Web scraping is selectively extracting data from a website or any online source. It is closely related to web crawling, which aims to follow web pages through hyperlinks and use the information for indexing.
In a survey, 65% of developers stated that they use JavaScript. It is arguably the most commonly used programming language worldwide since websites rely on JavaScript to provide their functions.
In this article, you will learn how to crawl and scrape websites in JavaScript using Node.js. Read on to learn more.
🔑 Key Takeaways
- NNode.js enables JavaScript execution outside the Chrome browser console, previously its only platform.
- The request URL is https://techjury.net/, accompanied by an HTTP header mimicking a genuine browser request.

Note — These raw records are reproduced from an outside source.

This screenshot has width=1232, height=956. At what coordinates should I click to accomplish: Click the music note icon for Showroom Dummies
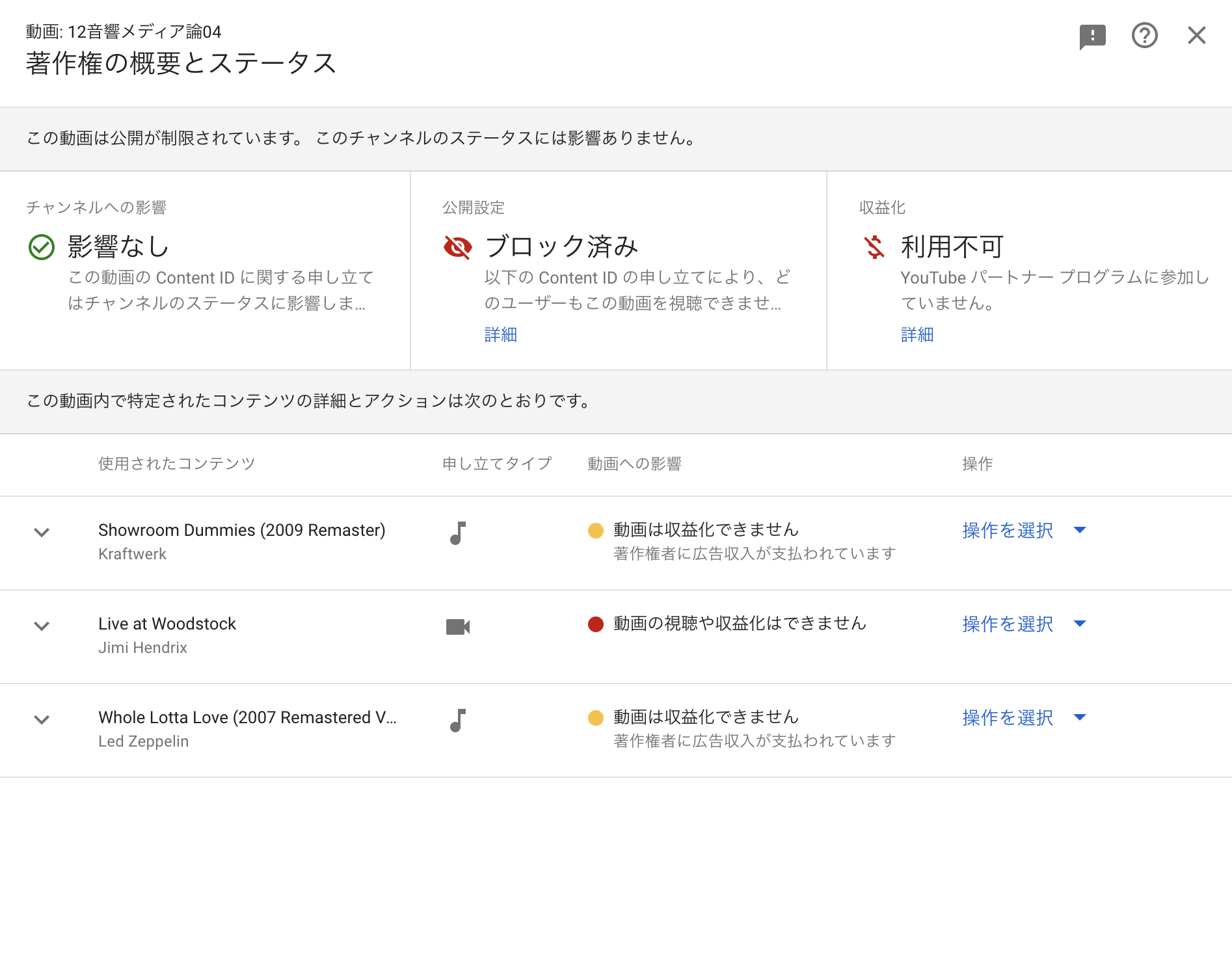pos(458,533)
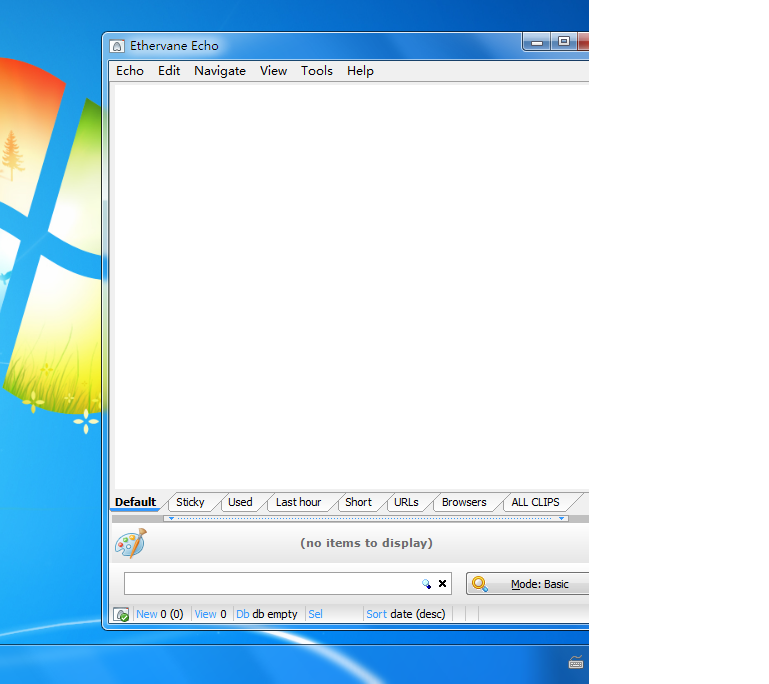Viewport: 769px width, 684px height.
Task: Click the Ethervane Echo title bar icon
Action: coord(117,46)
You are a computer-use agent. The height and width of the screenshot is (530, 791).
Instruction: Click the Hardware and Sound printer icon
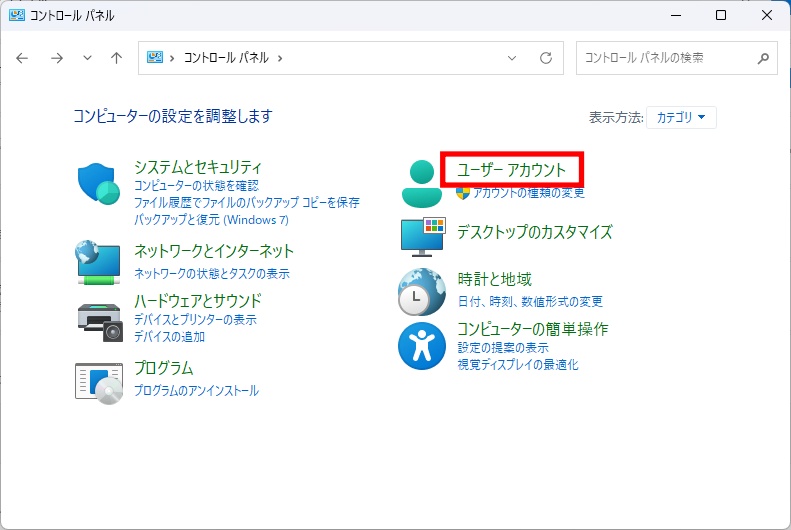[98, 317]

- Run the code in VS Code’s Terminal by typing “node webscraper.js.” Use the JavaScript file name you’ve chosen.
- Remember, websites evolve, and methods may lose efficacy over time.
How To Crawl And Scrape Websites In JavaScript?
Web scraping and crawling will be easy with this beginner-friendly guide. However, before you start scraping, there are a few requirements that you must have.
✅ Pro Tip Web scraping fetches data and grants control but can be tricky at scale. Enter Bright Data’s Scraping Browser – an advanced tool using an automated browser to surpass traditional limits. |
These requirements are the following:
- Node.js – This enables JavaScript to run outside of the Chrome browser console since JavaScript only ran on Chrome back in the day. You can go to their site and download the latest version.
- Code editor or IDE – It is where you can write your JavaScript codes. It is recommended to use VS Code for simplicity. However, you can use any code editor you are familiar with.
Make sure to test first to see if those two are installed properly. You can do this in your Command Prompt on Windows or Terminal on Mac.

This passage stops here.